In a sense, Peter Shumlin will find himself in the same political situation as the newly elected Barack Obama, only on a smaller scale, when he becomes Vermont’s governor in January.
Like Mr. Obama in January 2009, Mr. Shumlin will become chief executive with an overwhelming majority of his party in both the House and Senate, albeit in Montpelier not Washington. Both men campaigned on a promise of enacting significant health care reform, but we now know what happened to the president’s initiative.
Through a lack of focus or conviction, inexperience in dealing with congressional opposition, over-reliance on compromise with Republicans — for whatever reasons, the federal reform bill became muddled and sausage-like, and the nation watched it being made over a period of months. It wasn’t pretty and it left a sour taste with many voters.
In the end, the bill was a halfway measure, pleasing few. It lacked a Medicare-style single-payer system or alternative public option to control soaring costs and ensure all Americans receive coverage, and it left health care still dominated by costly for-profit insurance. It essentially tweaked the costliest care system in the industrialized world but provided no simple method of ensuring basic care for all.
We also now know how the inconclusiveness of that bill — and the political attacks from all sides it engendered — helped to defeat many Democrats in the November elections and cost them control of the U.S. House.

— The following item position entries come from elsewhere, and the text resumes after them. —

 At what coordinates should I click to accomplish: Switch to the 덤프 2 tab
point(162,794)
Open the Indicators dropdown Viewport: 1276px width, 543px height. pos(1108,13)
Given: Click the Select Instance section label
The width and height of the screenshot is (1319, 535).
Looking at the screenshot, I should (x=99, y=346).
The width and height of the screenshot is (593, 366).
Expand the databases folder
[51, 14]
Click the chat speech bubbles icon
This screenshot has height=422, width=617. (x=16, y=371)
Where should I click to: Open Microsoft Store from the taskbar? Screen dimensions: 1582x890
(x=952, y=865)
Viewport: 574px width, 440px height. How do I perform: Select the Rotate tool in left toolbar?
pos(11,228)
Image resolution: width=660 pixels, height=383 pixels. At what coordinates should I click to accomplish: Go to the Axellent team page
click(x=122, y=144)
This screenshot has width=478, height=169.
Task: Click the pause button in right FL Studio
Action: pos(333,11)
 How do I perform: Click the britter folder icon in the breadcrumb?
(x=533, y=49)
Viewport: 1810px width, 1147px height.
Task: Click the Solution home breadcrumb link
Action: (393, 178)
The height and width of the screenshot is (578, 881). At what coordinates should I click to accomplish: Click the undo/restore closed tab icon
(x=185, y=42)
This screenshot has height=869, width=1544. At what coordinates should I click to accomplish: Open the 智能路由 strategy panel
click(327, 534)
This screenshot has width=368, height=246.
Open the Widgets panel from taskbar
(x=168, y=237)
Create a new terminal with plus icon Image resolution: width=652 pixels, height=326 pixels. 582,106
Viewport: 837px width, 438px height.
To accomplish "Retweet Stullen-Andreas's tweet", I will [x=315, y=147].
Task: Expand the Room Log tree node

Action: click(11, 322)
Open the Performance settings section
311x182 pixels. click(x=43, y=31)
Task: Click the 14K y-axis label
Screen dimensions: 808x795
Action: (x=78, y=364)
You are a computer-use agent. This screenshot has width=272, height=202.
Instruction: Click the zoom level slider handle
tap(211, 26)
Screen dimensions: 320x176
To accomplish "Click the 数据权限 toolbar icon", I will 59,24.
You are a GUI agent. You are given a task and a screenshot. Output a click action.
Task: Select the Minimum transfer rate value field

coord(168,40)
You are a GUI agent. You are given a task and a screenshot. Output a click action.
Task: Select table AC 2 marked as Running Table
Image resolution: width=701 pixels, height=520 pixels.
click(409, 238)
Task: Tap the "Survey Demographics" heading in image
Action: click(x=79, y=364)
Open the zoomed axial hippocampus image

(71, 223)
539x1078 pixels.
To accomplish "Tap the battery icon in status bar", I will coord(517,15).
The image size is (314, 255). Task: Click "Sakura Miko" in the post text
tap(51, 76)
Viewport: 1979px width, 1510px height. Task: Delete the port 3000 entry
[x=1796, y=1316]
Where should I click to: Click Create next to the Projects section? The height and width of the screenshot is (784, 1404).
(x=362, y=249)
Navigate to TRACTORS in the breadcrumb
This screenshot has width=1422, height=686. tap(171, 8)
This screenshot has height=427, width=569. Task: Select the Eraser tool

Vermont’s new governor and the majority Democrats here now have a chance to enact landmark health care reform in this state. They should take the lesson from the president’s experience and push ahead boldly toward a single-payer system, which many say they favor, although details typically are vague.
A Medicare-style system for all Vermonters should be the goal, and this seems like the moment to enact it. And there has to be recognition — and honesty from politicians — that this will cost more in taxes up-front than the current system.
However, such a bill, if one can be devised to mesh with the rambling federal legislation, not only would prove an attraction for young families and single adults thinking about moving to New England, but it would free businesses from most or all of the cost of providing health insurance. This would be especially attractive to small, growing firms, which traditionally provide most of the jobs here and in every state.
Such a health reform also would provide an example and a path for the nation, and establish Vermont as the leader on this critical issue, which the federal government has yet to fully deal with.